In Myasthenia Gravis:
- Autoantibodies attack ACh receptors or related proteins, reducing receptor availability.
- This impairs the transmission of nerve impulses to the muscles, causing reduced muscle activation and weakness.
- Persistent immune activity leads to receptor degradation, further exacerbating the condition.
Investigations
- Serological Tests:
- Anti-AChR Antibodies: Found in most MG patients.
- Anti-MuSK Antibodies: In a subset of MG cases.
- Electromyography (EMG):
- Measures electrical response of muscles to stimulation.
- Repetitive nerve stimulation shows a decline in muscle response.
- Edrophonium Test (Tensilon Test):
- Temporary improvement of muscle strength after administering edrophonium chloride, which inhibits acetylcholinesterase.
- Imaging:
- CT or MRI to detect thymoma or thymic hyperplasia.
- Pulmonary Function Tests:
- Assess respiratory muscle strength in severe cases.
Medications
- Acetylcholinesterase Inhibitors:
- Pyridostigmine (Mestinon): Improves communication between nerves and muscles.
- Immunosuppressants:
- Corticosteroids: Prednisone to reduce immune response.
- Non-steroid Immunosuppressants: Azathioprine, mycophenolate mofetil, or cyclosporine.
- Plasmapheresis or Intravenous Immunoglobulin (IVIG):
- Removes or neutralizes circulating antibodies during acute exacerbations or myasthenic crises.
- Monoclonal Antibodies:
- Eculizumab (Soliris): For refractory MG.
- Other Treatments:
- Antibiotics or antivirals for infections triggering MG exacerbation.
Nursing Management
Assessment:
- Monitor muscle strength, especially respiratory muscles, and assess for signs of fatigue.
- Watch for complications like aspiration or myasthenic crisis.
Medication Administration:
- Ensure timely administration of pyridostigmine.
- Observe for side effects of immunosuppressants and anticholinesterase medications.
Patient Education:
- Teach energy conservation techniques.
- Instruct patients to avoid triggers like infections, stress, and certain medications.
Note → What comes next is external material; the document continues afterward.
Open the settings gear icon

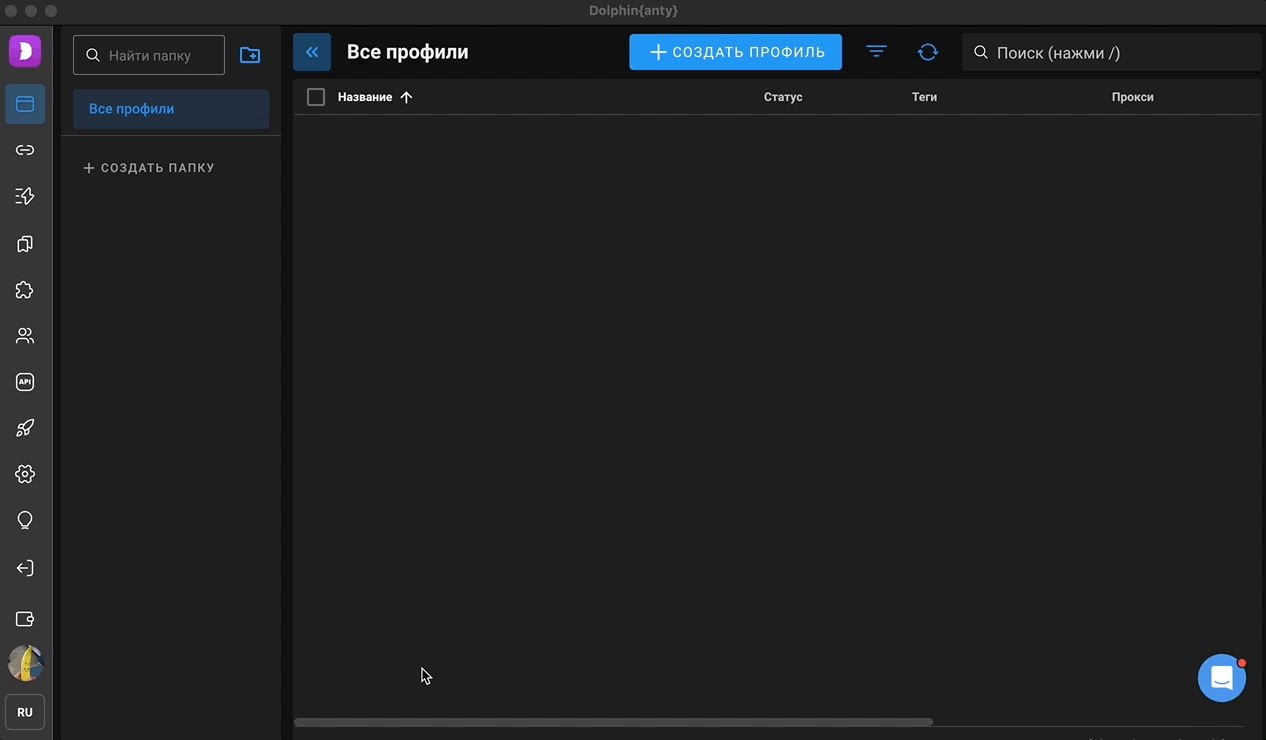25,474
- Educate on proper medication usage and the importance of compliance.
Airway Management:
- Keep emergency equipment (e.g., ventilator) ready for respiratory crises.
- Position patient to facilitate breathing and prevent aspiration.
Dietary Modifications:
- Provide soft, easy-to-chew foods to reduce the risk of choking.
Emotional Support:
- Offer psychological support and counseling for dealing with chronic illness.
Rehabilitation
- Encourage mild exercises to maintain muscle strength and flexibility without overexertion.
Speech Therapy:
- For patients with difficulties in swallowing or speaking.
Occupational Therapy:
- Assist in adapting to daily activities with tools and strategies to conserve energy.
- Connect patients with groups to share experiences and gain emotional support.
Follow-Up Care:
- Regular check-ups to monitor disease progression, medication effectiveness, and side effects.